Cell surface expression of wild-type and chimeric integrins. K562-α4β7 (A), K562-α4β7 (αLβ2c) (B), and K562-α4β7 (αMβ2tc) (C) cells were stained with the anti-β7 antibody, Fib 504, as shown. Each of these three transfectants was also recognized by other antibodies specific for the α4 subunit or the α4β7 heterodimer, but were not recognized by anti-αE antibodies (not shown). K562-αLβ2 were recognized by antibodies to β2 (D) and αL (not shown). K562-αMβ2 cells were recognized by antibodies to β2 (E) and αM (not shown). K562-αEβ7 cells stained with antibodies to β7 (F) and αE, but not with anti-α4 antibodies (not shown). K562-α6Aβ1 cells were stained with the anti-α6 antibody GoH3 (G). There was low level expression of αv on nontransfected K562 cells, and higher expression on K562-αvβ3 cells as determined using the anti-αv antibody L230 (H). Fluorescence intensity is shown on a log scale (one log per division). Dotted and solid histograms represent staining with nontransfected and transfected K562 cells, respectively.

Figure 3

Static adhesion of transfectants to immobilized ligands. Adhesion of various integrin transfectants to MAdCAM-1 (top) and ICAM-1 (bottom) was measured in the presence and absence of Mn²⁺. Bars indicate SEM. nd, not determined.

Figure 4

Adhesion to ligands under flow. Adhesion of various integrin transfectants to MAdCAM-1 (top) and ICAM-1 (bottom) measured at a wall shear stress of 1 dyne/cm² in the absence of Mn²⁺, as described in Materials and Methods. Bars indicate SEM.

Figure 5

Localization of α4β7, αLβ2, αMβ2, and chimeric integrins by immunoelectron microscopy. K562 transfectants were stained for protein expression using 12-nm gold particles (arrows) as described in Materials and Methods.

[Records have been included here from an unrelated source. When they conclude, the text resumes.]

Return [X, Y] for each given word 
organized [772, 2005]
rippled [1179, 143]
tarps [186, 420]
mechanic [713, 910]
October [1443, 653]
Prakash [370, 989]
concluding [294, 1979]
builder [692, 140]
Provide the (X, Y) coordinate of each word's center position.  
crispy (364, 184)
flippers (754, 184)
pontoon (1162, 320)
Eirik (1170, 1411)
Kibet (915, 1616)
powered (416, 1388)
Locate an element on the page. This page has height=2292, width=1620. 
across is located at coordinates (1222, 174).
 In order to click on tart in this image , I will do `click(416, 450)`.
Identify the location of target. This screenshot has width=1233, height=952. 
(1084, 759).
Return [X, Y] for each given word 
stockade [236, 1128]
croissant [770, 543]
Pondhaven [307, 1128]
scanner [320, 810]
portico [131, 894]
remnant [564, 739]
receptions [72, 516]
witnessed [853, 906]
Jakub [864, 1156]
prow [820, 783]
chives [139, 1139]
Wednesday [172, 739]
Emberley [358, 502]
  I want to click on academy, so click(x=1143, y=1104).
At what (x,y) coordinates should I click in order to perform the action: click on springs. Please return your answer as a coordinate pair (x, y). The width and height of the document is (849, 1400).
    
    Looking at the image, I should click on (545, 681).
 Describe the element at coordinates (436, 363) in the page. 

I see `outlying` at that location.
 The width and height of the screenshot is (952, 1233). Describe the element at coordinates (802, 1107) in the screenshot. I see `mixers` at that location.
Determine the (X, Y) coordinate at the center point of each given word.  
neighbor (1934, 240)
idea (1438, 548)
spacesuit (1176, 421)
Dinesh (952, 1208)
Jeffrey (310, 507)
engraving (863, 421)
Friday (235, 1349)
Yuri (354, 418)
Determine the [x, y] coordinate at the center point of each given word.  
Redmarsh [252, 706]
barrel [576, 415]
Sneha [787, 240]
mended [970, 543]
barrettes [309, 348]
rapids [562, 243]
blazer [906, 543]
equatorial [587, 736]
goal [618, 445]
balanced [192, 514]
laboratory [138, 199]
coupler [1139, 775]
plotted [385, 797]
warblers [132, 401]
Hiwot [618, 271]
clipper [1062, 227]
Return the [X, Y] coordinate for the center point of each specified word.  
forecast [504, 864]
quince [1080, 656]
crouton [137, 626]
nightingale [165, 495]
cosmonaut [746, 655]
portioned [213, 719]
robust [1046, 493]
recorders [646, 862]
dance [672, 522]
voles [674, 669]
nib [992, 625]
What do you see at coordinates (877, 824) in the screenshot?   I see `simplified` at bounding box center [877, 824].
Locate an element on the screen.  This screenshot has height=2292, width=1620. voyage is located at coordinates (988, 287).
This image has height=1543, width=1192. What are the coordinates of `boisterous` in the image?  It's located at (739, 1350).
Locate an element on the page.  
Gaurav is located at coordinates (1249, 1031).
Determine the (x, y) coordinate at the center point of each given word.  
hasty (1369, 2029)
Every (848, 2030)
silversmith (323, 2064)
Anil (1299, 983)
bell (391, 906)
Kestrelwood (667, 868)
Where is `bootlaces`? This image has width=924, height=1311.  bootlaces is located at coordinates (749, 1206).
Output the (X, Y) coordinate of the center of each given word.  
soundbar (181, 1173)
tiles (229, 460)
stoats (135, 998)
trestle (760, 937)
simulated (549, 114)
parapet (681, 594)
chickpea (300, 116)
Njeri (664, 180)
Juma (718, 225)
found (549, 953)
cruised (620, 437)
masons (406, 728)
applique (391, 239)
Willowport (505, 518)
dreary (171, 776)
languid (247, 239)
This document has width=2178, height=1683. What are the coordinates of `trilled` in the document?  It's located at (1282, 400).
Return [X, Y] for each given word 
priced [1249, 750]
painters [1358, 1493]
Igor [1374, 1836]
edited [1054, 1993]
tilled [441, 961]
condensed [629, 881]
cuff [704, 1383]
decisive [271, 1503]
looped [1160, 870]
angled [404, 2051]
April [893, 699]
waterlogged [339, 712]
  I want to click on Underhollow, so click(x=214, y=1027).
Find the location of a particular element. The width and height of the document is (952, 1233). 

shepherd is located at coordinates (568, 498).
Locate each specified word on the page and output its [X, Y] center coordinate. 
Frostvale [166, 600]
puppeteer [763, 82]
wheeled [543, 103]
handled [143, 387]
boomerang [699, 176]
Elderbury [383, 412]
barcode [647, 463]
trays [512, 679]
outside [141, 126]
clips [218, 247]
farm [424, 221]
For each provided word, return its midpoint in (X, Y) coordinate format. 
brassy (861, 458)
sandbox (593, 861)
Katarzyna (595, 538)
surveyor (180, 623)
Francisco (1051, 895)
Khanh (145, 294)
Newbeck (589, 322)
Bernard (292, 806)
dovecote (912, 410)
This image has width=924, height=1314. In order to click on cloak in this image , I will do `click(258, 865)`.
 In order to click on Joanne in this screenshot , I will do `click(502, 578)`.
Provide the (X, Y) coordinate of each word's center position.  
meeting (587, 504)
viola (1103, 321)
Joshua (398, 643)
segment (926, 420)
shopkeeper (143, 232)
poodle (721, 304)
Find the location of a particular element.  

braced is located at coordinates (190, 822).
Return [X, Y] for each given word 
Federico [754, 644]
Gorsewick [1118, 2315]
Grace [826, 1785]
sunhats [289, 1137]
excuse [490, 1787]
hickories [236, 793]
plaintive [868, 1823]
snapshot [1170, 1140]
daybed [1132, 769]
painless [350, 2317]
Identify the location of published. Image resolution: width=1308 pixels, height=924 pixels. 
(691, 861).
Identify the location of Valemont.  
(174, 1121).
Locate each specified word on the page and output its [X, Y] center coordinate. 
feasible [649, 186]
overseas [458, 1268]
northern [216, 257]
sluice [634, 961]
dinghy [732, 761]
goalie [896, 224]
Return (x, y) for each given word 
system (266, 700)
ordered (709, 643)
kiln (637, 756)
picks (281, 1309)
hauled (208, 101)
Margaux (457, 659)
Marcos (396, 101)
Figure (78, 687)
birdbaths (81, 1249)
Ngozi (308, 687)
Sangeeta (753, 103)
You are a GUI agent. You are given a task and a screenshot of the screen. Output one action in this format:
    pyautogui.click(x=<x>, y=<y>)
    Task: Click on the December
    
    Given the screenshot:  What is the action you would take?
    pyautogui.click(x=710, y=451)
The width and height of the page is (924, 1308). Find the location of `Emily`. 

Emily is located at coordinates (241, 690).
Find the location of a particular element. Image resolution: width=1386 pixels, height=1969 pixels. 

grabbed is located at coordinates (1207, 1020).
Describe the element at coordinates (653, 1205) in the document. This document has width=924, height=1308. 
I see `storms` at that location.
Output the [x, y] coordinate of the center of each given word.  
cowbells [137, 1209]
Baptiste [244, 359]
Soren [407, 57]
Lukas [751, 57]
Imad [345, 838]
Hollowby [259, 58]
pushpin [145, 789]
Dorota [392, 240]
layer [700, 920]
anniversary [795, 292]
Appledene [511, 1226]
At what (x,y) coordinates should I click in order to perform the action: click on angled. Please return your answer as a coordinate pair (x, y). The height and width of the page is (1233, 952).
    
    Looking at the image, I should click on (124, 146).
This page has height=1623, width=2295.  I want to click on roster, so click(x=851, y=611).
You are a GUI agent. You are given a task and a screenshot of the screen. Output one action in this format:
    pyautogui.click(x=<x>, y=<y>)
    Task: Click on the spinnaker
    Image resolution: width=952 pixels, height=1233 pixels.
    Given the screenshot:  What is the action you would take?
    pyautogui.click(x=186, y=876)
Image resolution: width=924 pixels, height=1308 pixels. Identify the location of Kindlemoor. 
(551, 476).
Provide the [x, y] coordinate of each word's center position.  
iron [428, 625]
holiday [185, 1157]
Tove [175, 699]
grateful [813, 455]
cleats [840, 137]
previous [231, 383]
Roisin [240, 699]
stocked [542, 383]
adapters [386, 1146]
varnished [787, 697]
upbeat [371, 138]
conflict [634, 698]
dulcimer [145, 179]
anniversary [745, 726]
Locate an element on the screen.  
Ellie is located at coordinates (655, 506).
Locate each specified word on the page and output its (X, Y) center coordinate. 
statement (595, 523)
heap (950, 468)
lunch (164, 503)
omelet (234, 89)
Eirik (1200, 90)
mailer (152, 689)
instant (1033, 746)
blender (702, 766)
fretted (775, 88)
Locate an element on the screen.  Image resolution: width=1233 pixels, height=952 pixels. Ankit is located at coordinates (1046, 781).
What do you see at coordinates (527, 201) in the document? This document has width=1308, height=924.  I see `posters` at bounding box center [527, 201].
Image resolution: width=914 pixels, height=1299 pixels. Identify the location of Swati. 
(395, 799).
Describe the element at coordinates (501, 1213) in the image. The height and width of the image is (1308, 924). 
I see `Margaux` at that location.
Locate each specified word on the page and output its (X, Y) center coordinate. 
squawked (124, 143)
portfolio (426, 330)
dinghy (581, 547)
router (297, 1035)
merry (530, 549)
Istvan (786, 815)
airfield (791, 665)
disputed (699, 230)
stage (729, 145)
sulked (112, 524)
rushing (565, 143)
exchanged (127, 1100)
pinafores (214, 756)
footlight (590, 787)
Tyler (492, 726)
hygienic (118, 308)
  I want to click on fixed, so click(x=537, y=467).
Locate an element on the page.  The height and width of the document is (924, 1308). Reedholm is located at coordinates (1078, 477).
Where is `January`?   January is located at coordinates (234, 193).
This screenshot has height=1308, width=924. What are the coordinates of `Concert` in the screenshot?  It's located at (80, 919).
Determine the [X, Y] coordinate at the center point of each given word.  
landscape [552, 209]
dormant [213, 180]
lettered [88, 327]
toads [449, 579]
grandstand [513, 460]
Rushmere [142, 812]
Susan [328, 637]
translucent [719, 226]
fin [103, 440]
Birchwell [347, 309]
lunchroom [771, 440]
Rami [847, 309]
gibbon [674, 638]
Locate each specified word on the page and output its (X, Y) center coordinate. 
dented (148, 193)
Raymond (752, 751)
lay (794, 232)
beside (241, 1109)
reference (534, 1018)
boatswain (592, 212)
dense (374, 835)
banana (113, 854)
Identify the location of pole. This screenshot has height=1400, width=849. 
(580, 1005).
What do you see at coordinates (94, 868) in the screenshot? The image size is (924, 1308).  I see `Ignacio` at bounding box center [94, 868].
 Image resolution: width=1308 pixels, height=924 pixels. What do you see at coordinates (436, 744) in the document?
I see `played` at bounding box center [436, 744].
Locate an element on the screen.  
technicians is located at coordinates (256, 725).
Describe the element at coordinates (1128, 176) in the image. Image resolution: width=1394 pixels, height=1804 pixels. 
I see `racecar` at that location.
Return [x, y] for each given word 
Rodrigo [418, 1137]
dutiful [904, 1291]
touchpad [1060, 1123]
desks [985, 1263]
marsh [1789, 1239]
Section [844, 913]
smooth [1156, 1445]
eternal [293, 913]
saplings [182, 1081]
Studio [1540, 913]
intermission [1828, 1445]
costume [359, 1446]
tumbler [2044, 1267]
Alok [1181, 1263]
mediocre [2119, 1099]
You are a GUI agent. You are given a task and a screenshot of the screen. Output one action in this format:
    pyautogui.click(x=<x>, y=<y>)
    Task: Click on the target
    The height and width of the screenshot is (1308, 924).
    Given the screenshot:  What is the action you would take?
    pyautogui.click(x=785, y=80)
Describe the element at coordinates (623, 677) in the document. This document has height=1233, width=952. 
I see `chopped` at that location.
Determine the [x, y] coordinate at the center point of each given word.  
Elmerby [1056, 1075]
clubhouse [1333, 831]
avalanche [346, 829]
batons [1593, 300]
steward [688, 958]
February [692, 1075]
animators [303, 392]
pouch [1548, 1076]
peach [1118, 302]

Wild-type α4β7 (identified using the anti-β7 antibody, Fib 504) was localized predominantly to microvilli of K562-α4β7 tranfectants (A). K562-αLβ2 (B and C) and K562-αMβ2 (D) were stained with antibodies to αL (B) or β2 (C and D), demonstrating that αLβ2 and αMβ2 were expressed mostly on the cell body. K562 cells transfected with the chimeric integrins α4β7(αLβ2c) (E) and α4β7(αMβ2tc) (F) were stained with Fib 504. These chimeric integrins were found predominantly on microvilli. Photomicrographs are representative of integrin distribution on the 50–100 cells examined in each sample. Bar, 0.5 μm.

Figure 6

Localization of αEβ7, α6Aβ1, and αvβ3 integrins by immunoelectron microscopy. K562 transfectants were stained for protein expression using 12-nm gold particles (arrows) as described in Materials and Methods. Staining of K562-αEβ7 with Fib 504 (anti-β7, A), K562-α6Aβ1 with anti-α6 (GoH3, B), and K562-αvβ3 with L230 (anti-αv, C) revealed that each of these integrins was found primarily on microvilli. Bar, 0.5 μm.

Figure 7

Localization of integrin-associated proteins by immunoelectron microscopy. The tetraspan proteins CD53 (A) and CD63 (B), the αvβ3-associated protein CD47 (C), and CD32 (D) were localized by immunoelectron microscopy using 12-nm (A, C, and D) or 6-nm (B) gold particles (arrows). The tetraspan proteins and CD47 localized primarily to microvilli, whereas CD32 was found in substantial amounts on both the cell body and microvilli. Nontransfected K562 cells (A) and K562-α4β7 (B), K562-αVβ3 (C), and K562-αMβ2 (D) transfectants were used for staining. Bar, 0.5 μm.